We stayed with dear family friends who had been my surrogate family during my gap year many years before. They made me laugh until I couldn’t breathe and reminded me of a simpler time in my life. We went on stunning coastal walks and I sat at the spot where the famous poem was penned by Laurence Binyon: 'They shall not grow old, as we who are left grow old.’ I reflected on how lucky I was to be here and to have that chance to grow old, to get more time.


When I left Cornwall I felt replenished, like a part of me had returned. I didn’t yet realise that healing would take me a lot longer than I had scheduled. I returned to my life in Sydney and back to my job in the ‘real world,’ and I was in such a rush to reclaim the time I had lost and get my life ‘back on track.’


But I have come to realise that healing just takes time.


It’s funny how we see the process of recovery as an annoying thing that comes between us and a normal life. We just want to fast-forward through it. Even the language around recovery is so rushed! ‘Wishing you a SPEEDY recovery’; ‘You’ll smash this’; ‘You’ll be on your feet in no time’. Be it emotional or physical healing I realise now that healing cannot be rushed. Trust me I’ve tried. Sometimes you’ve just got to slow down, take life as it comes and don’t think about it too much.

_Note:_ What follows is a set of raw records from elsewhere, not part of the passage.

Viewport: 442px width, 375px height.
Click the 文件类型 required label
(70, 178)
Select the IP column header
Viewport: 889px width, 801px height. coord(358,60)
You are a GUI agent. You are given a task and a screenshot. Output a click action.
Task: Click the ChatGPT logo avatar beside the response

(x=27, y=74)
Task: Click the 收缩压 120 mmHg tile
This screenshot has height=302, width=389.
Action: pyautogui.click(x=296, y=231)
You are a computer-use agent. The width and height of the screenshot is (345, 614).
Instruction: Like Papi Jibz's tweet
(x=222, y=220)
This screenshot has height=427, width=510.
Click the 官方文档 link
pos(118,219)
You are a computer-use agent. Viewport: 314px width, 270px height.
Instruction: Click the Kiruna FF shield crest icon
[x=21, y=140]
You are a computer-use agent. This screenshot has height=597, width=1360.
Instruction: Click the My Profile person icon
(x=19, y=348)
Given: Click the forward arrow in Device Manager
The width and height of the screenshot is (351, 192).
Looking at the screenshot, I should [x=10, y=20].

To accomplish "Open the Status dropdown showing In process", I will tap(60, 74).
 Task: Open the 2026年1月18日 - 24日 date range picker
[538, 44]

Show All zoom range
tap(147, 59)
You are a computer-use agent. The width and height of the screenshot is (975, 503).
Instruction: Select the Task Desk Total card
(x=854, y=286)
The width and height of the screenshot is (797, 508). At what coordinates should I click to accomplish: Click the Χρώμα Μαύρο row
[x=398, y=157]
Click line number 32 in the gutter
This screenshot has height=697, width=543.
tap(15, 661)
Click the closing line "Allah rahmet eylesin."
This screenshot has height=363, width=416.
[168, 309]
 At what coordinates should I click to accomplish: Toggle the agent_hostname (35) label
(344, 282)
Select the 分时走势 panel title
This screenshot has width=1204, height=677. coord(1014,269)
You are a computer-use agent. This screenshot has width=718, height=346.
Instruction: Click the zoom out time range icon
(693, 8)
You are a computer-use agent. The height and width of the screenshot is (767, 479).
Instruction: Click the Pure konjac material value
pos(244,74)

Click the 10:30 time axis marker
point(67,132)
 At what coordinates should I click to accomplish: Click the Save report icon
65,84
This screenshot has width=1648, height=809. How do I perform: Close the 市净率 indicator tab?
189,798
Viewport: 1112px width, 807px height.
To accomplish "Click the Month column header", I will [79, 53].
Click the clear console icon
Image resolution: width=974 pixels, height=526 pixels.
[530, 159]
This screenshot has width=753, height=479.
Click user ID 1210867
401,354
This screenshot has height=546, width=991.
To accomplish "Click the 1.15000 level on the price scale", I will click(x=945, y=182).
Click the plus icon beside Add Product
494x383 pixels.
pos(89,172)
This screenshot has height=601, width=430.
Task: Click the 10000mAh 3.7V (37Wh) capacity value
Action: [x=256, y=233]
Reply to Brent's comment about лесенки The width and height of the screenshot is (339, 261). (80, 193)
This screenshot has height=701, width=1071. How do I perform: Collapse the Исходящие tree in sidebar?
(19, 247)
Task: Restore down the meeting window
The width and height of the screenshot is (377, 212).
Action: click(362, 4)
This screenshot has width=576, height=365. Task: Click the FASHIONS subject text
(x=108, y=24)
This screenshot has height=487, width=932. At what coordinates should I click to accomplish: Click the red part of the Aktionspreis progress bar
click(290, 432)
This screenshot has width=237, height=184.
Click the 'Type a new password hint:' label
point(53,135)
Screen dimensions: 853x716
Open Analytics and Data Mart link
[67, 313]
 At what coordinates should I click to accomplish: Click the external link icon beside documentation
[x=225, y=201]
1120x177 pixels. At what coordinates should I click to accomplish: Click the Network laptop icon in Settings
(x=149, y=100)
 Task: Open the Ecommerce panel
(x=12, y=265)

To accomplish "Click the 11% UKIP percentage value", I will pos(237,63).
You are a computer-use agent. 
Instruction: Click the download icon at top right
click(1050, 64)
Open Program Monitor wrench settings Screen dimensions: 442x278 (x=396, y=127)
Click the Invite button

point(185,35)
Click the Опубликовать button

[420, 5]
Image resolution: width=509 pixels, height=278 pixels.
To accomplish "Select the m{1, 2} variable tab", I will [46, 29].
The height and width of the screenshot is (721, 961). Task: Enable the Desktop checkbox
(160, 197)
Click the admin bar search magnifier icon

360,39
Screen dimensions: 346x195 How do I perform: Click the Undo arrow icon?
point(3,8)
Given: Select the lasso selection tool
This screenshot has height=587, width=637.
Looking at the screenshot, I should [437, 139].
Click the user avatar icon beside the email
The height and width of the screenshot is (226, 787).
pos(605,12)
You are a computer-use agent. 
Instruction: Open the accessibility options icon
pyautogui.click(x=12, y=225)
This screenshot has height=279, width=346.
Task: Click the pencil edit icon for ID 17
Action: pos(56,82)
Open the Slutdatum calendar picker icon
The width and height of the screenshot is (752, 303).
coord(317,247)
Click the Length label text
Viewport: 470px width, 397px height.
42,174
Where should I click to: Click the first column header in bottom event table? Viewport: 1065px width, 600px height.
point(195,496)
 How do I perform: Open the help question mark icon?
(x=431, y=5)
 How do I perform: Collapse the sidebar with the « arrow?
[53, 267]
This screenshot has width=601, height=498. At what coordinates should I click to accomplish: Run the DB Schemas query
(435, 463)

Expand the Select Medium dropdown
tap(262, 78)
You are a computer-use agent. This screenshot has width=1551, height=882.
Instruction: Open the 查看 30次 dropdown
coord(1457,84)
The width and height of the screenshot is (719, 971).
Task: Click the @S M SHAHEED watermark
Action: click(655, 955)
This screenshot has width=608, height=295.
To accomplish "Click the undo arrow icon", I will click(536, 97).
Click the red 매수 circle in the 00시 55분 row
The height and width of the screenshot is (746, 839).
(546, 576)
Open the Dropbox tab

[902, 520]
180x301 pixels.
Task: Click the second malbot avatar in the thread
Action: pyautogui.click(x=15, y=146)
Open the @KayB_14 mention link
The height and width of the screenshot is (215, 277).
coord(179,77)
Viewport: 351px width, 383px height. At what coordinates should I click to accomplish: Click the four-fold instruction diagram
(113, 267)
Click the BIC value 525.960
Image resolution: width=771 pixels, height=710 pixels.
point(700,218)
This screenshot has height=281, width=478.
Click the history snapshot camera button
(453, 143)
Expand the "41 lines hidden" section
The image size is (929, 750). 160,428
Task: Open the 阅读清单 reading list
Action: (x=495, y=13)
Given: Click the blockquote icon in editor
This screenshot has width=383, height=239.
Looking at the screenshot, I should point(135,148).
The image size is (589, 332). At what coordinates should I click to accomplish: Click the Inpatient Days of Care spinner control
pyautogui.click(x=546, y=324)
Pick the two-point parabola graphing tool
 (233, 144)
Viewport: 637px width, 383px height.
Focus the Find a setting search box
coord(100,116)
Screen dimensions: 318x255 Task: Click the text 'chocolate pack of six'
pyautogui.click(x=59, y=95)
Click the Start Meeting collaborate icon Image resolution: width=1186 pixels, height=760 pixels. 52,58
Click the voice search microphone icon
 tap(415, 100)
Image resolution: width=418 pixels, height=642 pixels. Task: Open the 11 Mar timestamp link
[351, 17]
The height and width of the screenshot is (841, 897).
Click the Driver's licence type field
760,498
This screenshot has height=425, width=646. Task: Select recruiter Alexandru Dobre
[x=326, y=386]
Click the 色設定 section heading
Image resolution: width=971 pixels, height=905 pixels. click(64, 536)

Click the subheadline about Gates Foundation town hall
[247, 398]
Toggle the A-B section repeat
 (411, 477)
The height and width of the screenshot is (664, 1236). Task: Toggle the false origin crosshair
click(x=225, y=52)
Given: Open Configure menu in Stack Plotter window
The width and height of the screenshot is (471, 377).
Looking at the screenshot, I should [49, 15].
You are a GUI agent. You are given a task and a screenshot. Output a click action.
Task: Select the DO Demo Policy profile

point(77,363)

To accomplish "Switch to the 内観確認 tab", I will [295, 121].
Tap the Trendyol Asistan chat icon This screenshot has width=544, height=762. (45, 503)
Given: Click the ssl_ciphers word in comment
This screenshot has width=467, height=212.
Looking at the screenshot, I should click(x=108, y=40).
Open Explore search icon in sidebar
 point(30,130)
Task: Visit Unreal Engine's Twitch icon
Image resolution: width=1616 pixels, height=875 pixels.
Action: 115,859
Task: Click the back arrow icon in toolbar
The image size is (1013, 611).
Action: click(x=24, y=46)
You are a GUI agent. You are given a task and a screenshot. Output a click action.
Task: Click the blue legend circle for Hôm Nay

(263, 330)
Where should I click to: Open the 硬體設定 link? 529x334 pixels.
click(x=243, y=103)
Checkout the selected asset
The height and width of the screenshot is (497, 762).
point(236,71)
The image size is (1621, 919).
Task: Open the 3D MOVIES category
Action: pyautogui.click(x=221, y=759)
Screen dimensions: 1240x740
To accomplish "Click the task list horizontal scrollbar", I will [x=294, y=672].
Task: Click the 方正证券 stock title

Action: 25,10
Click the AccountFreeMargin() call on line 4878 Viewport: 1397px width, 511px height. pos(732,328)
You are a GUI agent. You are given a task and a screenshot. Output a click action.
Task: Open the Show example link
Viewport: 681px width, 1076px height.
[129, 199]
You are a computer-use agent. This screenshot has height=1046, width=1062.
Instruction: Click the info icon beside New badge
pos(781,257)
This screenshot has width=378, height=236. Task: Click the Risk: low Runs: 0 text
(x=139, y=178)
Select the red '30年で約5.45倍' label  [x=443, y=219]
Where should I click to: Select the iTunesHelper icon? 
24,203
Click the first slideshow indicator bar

It’s totally normal after a major upheaval to feel completely lost, be that the death of a loved one, a job loss, a health crisis or a global pandemic. It takes time to figure out which way you want to go next. So just be gentle with yourself and take it day by day, step by step, breathe by breathe.

Life will throw us all sorts of unexpected plot twists, and yes it can be tough. But guess what? So are you.

Briony Benjamin is author of "Life is Tough (But So Are You)" Murdoch Books



Forget not that the earth delights to feel your bare feet and the winds long to play with your hair - Khalil Gigran

About Time we found the child inside all of us to just play on the beach

Briony on our walk with friends at "For the Fallen"

Some Notes on "About Time"

They used the lawn and house at Porthpean for the very Cornish scenes in the film "About Time". It's centrally located on St Austell Bay on the south coast of Cornwall and around 2013 was used as the Cornish setting for the very British romantic comedy-drama written and directed by Richard Curtis, and starred Domhnall Gleeson, Rachel McAdams, and Bill Nighy.

If you have not seen it, then the spoiler alert is that it is about how the male line of a Cornish family have the ability to time travel and thus change their past in the hope of improving their future. Come to think of it a bit like "Groundhog Day" which was filmed 20 years earlier where Bill Murray gets to have an awful lot of goes at getting Andie MacDowell to love him.

I worked at Porthpean one summer in 2016 as a wedding waiter, although my wedding had a Bond connection. Perhaps because nearby is The Eden Project and they used it as an ice palace in Die Another Day with Pierce Brosnan but more likely because the bridegroom was called Bond. Actually I think he really was. The pictures are from my wedding mostly but some from the "About Time" film.

Final end note. Lisa Harbour, seen here in the final photos with me on the "About Time" lawn and drawing on the beach, is now a Cornish Art Therapist and Biographical Counsellor.